[Bioperl-l] Fwd: BLAST parsing broken

Razi Khaja razi.khaja at gmail.com
Sun May 9 19:23:47 UTC 2010


Attached (blast.pm.diff) is a patch that fixes Heikki's problem.
Can someone advise an appropriate way to have this patch applied, given that
it is an amendment to a previous patch?
Thanks
Razi


---------- Forwarded message ----------
From: Heikki Lehvaslaiho <heikki.lehvaslaiho at gmail.com>
Date: Wed, May 5, 2010 at 2:11 AM
Subject: Re: [Bioperl-l] BLAST parsing broken
To: Razi Khaja <razi.khaja at gmail.com>


Hi Raja,

Thanks for trying to fix this.

I am attaching an example output file to this message.

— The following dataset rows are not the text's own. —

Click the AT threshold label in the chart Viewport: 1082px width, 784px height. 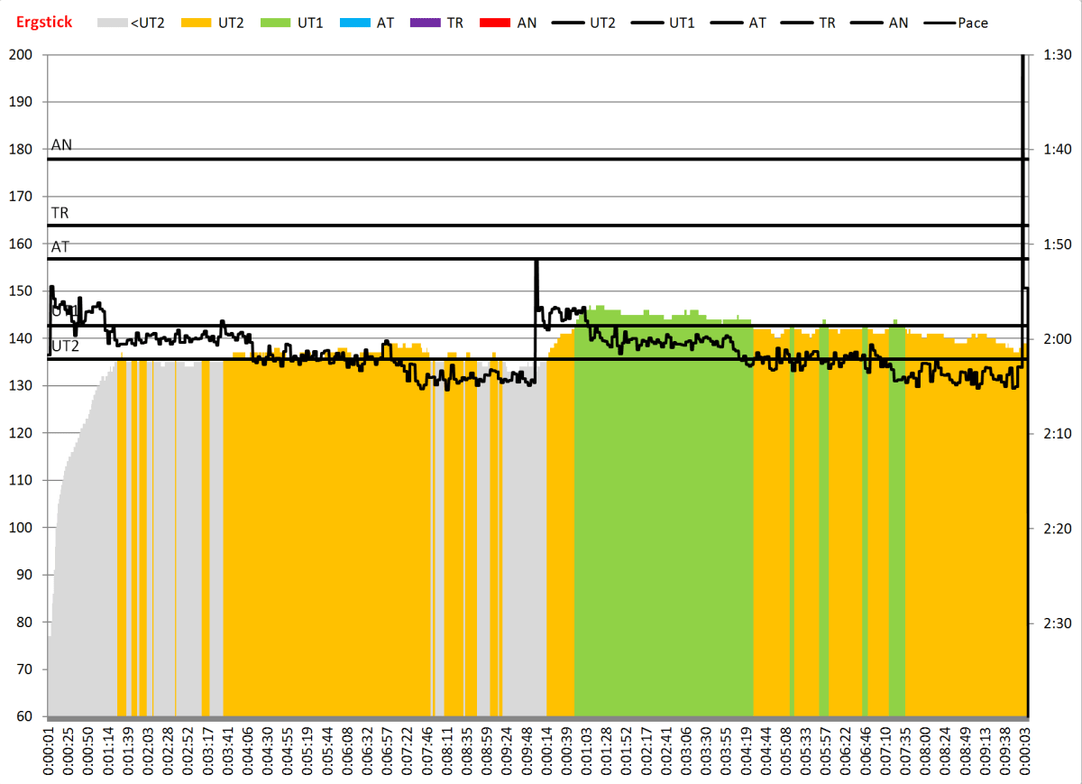(60, 246)
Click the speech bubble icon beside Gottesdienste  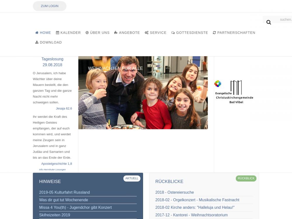pos(173,33)
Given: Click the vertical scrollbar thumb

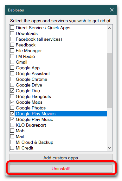Looking at the screenshot, I should pos(109,80).
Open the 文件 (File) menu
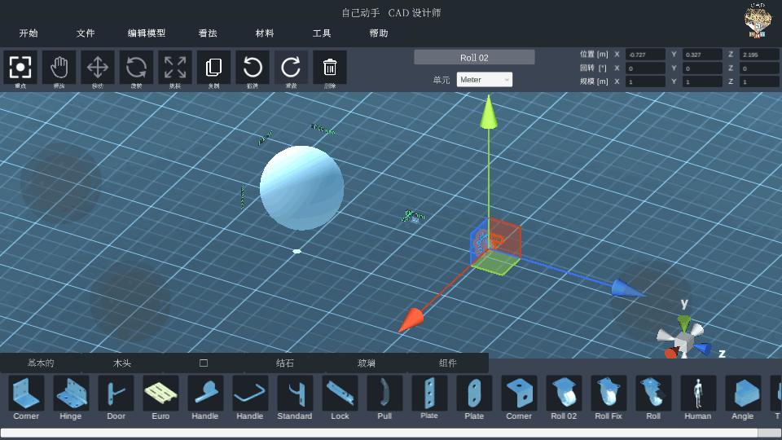Screen dimensions: 782x440 click(86, 33)
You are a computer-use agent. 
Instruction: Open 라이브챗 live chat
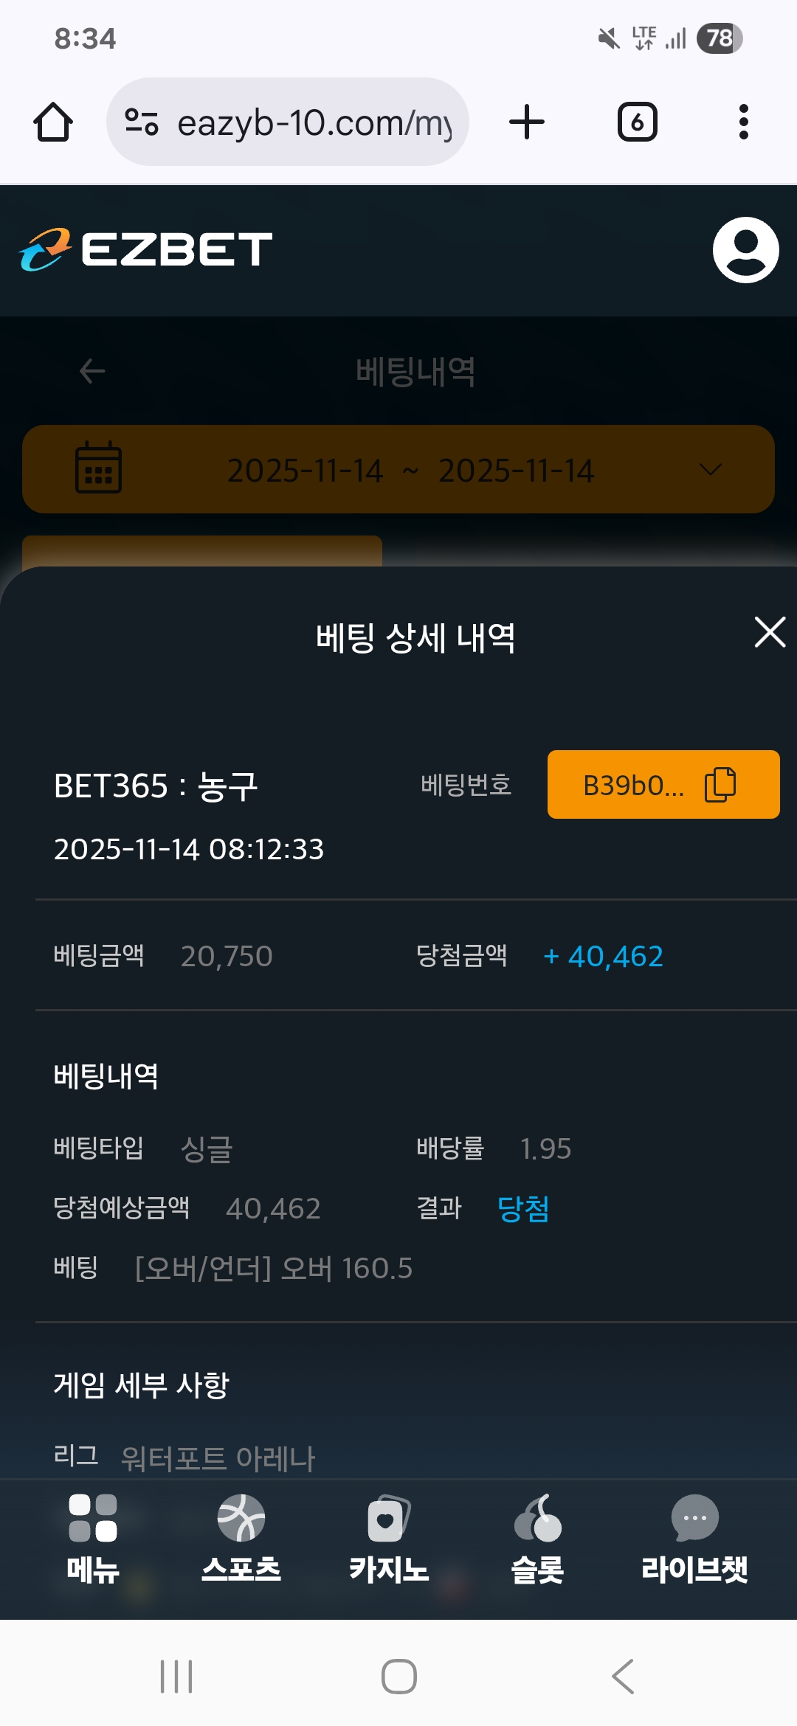click(694, 1539)
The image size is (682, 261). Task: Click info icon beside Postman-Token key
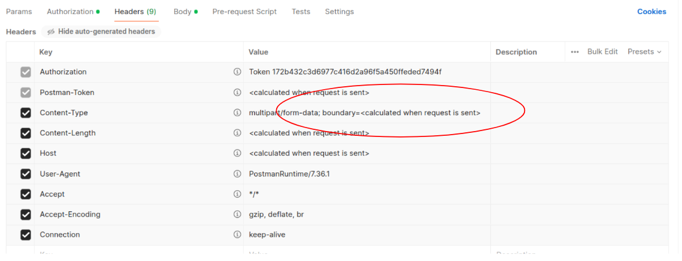237,93
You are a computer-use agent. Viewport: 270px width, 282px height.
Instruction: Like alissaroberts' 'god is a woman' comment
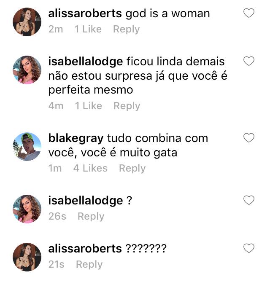click(249, 13)
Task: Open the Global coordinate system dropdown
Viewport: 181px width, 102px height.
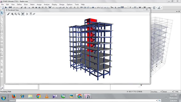Action: click(168, 92)
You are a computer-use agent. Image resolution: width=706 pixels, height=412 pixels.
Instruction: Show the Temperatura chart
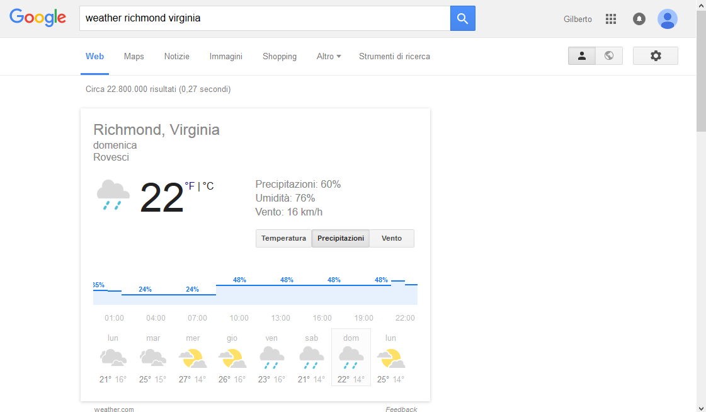[x=283, y=238]
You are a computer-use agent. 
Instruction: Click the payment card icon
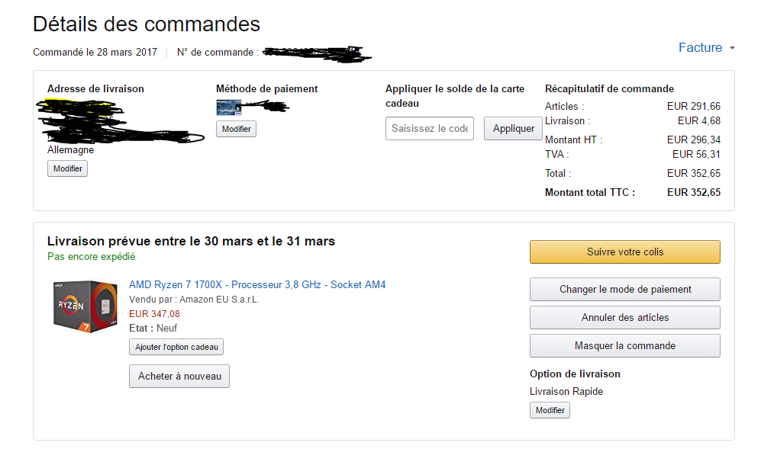tap(228, 107)
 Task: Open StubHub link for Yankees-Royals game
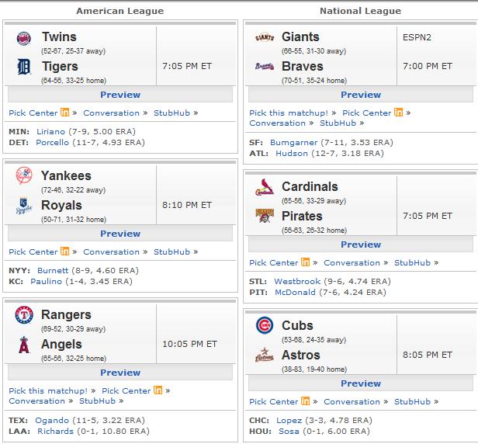coord(171,251)
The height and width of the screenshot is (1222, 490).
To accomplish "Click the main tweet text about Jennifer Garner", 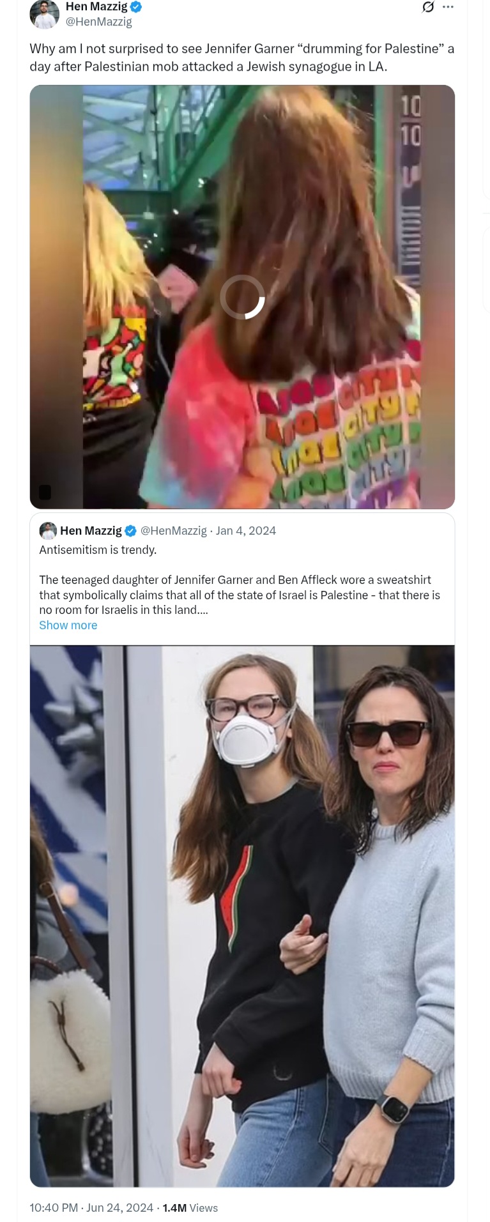I will (241, 57).
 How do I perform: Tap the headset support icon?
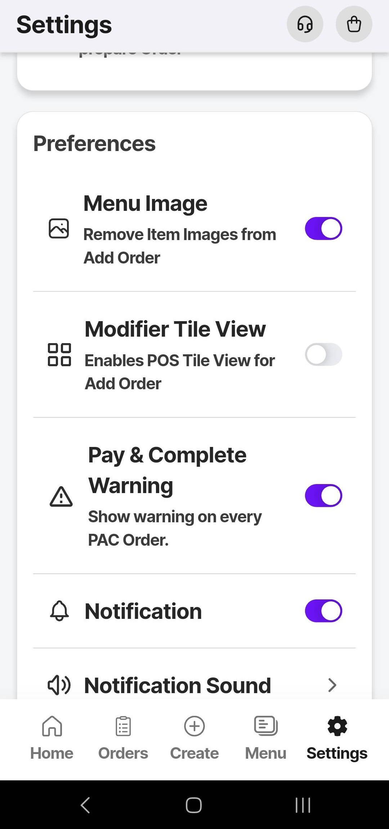[x=305, y=25]
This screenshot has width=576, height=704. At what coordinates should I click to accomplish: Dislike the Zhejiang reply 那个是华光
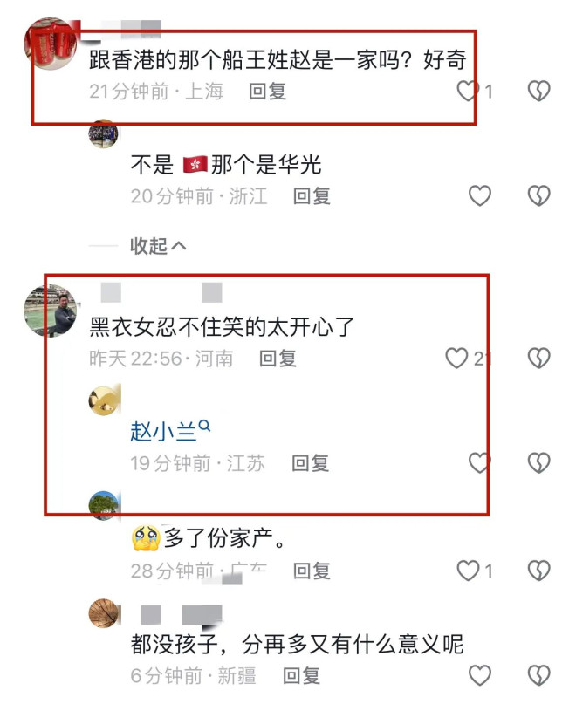click(538, 196)
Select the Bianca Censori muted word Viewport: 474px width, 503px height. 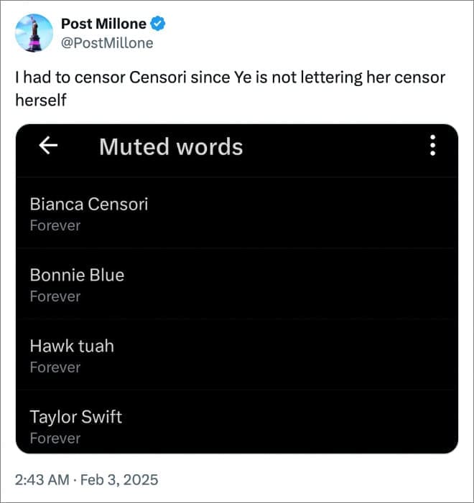[x=89, y=205]
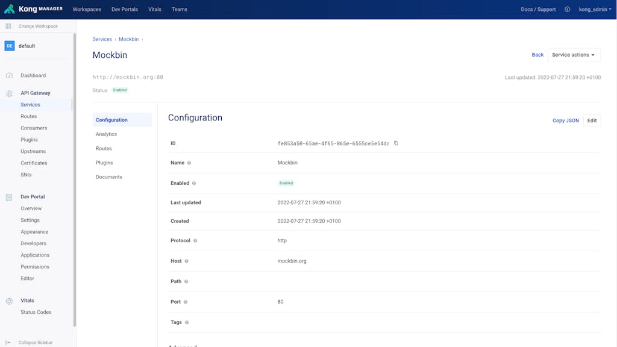The width and height of the screenshot is (617, 347).
Task: Click the info circle icon in header
Action: 567,10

I just tested again
that master from git repository fails to get query ID, but the previous
version works.

  bala ~/src/bioperl-live> git checkout master
  Previous HEAD position was 5e278f5... Robson's patch for buggy blastpgp
output
  Switched to branch 'master'

When I started using the latest mpiBLAST code a few months ago I did compare
the 0 output from it to standard NCBI blast and they were identical.




Also, I've noticed a discrepancy between within  bioperl blast parsing that
I have not had time to work on. Would you be interested in having a look?

I am creating output from mpiBLAST in 0 format and then converting it into
tab-delimited 8 format. I am  unable to get 100% similarity for all cases
when I compare the conversion to the output straight from mpiBLAST in format
8. Sometimes the  mismatch and gap values are off by one.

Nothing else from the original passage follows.